Os primeiros efeitos poderão sentir-se a partir da primavera. “Quando os grupos de risco estiverem protegidos, tornar-se-á tudo mais fácil”, acredita o virologista Pedro Simas. Com as taxas de eficácia a rondar os 90%, a proteção entre os doentes graves ficará “de imediato” refletida na redução “drástica” dos internamentos: “Se no final de junho acrescentarmos os quase três milhões, os principais problemas desaparecem”.

As previsões estão, naturalmente, dependentes da chegada atempada das doses, mas isso não significa baixar a guarda. A imunidade de grupo só chegará com a terceira fase, quando 60 a 70% da população estiver vacinada, adverte Carlos Carmo Gomes, um dos epidemiologistas ouvidos pelo Governo no combate à pandemia: “A proteção generalizada é o que vai impedir o vírus de circular”.

Embora as taxas de eficiência das vacinas sejam altas, é preciso não esquecer a franja da população que não responde ao tratamento. Uma eficácia de 95%, aliás, significa que 5% está fora dessa equação: “Se a maioria estiver vacinada, o risco de a minoria ser infetada é muito mais baixo”. Proteger os vulneráveis sempre foi, afinal, o único trunfo para vencer o coronavírus.

Reino Unido
É o primeiro país ocidental a avançar com o processo de imunização. A vacinação arrancou no dia 8, envolvendo, na primeira fase, a administração de 800 mil doses de um total de 40 milhões encomendadas ao consórcio Pfizer/BioNTech. O transporte dos lotes é assegurado por aviões militares a fim de evitar congestionamentos nos portos afetados pelo Brexit. Ao contrário de outros países, os profissionais de saúde ficaram de fora nesta etapa. A prioridade são funcionários e utentes dos centros de dia e os idosos com mais de 80 anos.

Alemanha
Encomendou 300 milhões de doses de diferentes fornecedores, das quais uma centena de milhão à Pfizer/BioNTech. Os lotes, à medida que chegarem, serão distribuídos pelos 60 centros espalhados pelo país, incluindo armazéns, pistas de patinagem ou ainda os aeroportos Tempelhof e Tegel, que, em Berlim, estão inativos devido à quebra no setor da aviação. Idosos, doentes crónicos, pessoal de saúde e trabalhadores considerados essenciais são os grupos prioritários do programa de vacinação que deverá arrancar em janeiro.

Espanha
O plano espanhol terá capacidade para 80 milhões de imunizações, correspondente a 140 milhões de doses, ultrapassando largamente a população do país, de pouco mais de 47 milhões. A vacinação será feita em 13 mil ambulatórios e centros de saúde.

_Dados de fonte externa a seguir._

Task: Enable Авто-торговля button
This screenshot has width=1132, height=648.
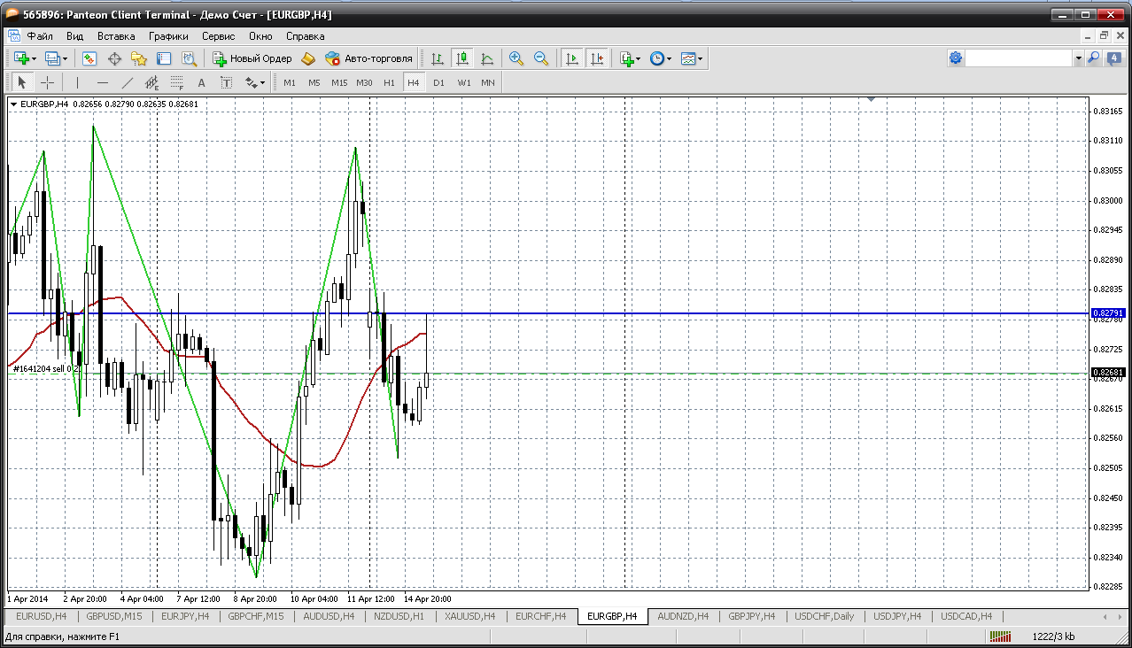Action: [369, 58]
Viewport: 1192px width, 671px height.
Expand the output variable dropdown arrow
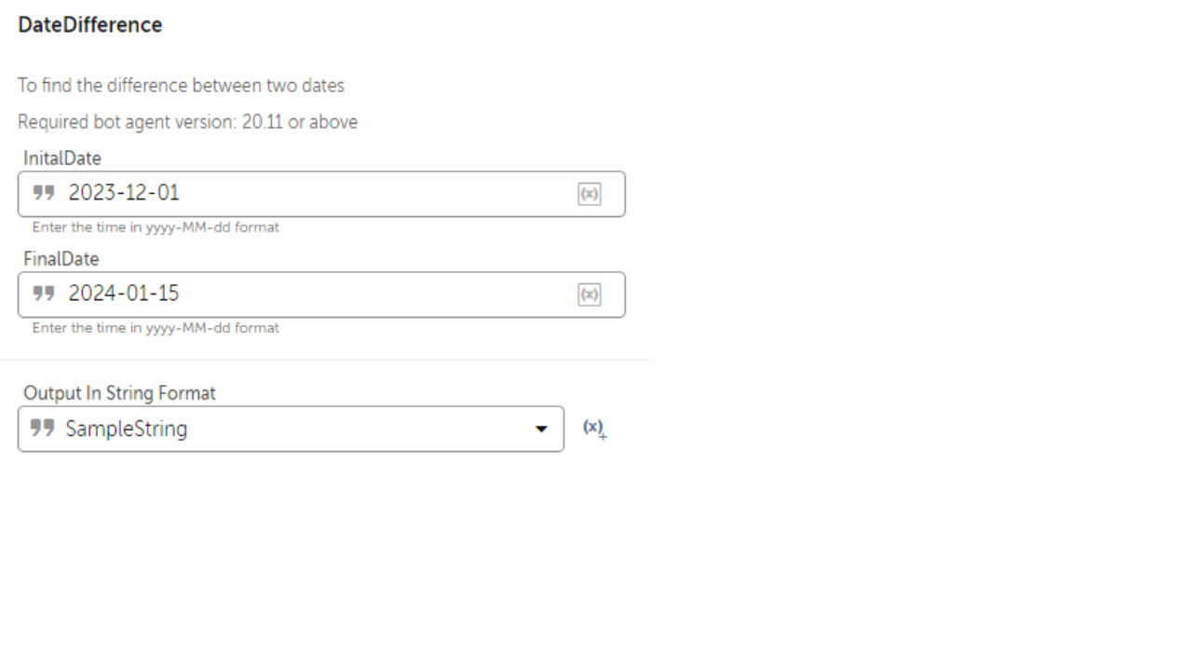click(541, 430)
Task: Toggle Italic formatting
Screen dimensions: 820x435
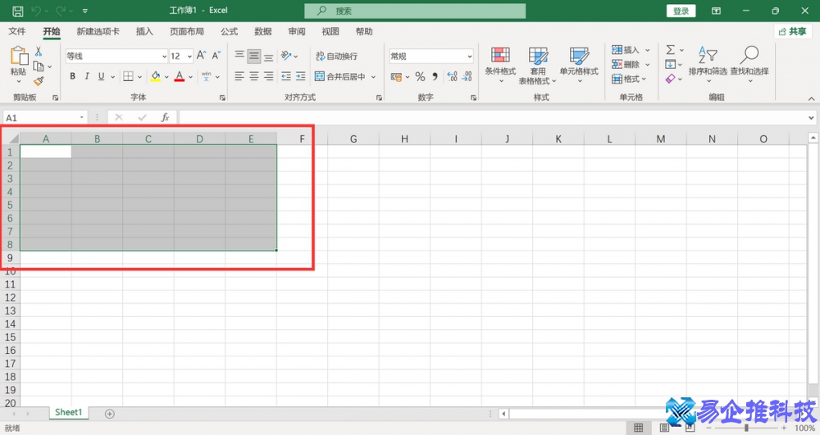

Na primeira fase, entre janeiro e março, privilegiar-se-á um grupo de 2,5 milhões de pessoas, composto por idosos em lares e quem lá trabalha, pessoal da saúde e portadores de deficiência.

Estados Unidos
Assim que cada uma das vacinas em desenvolvimento receba luz verde da FDA (Food and Drug Administration), o seu uso pode começar em 24 horas. Os governadores de cada estado deverão decidir, nos próximos dias, quais os grupos prioritários. Tal decisão deverá ser feita com base nas recomendações do Center for Desease Control, que, no dia 1 de dezembro, elegeu os profissionais de saúde (21 milhões) e os residentes em lares e unidades de cuidados continuados (dois milhões).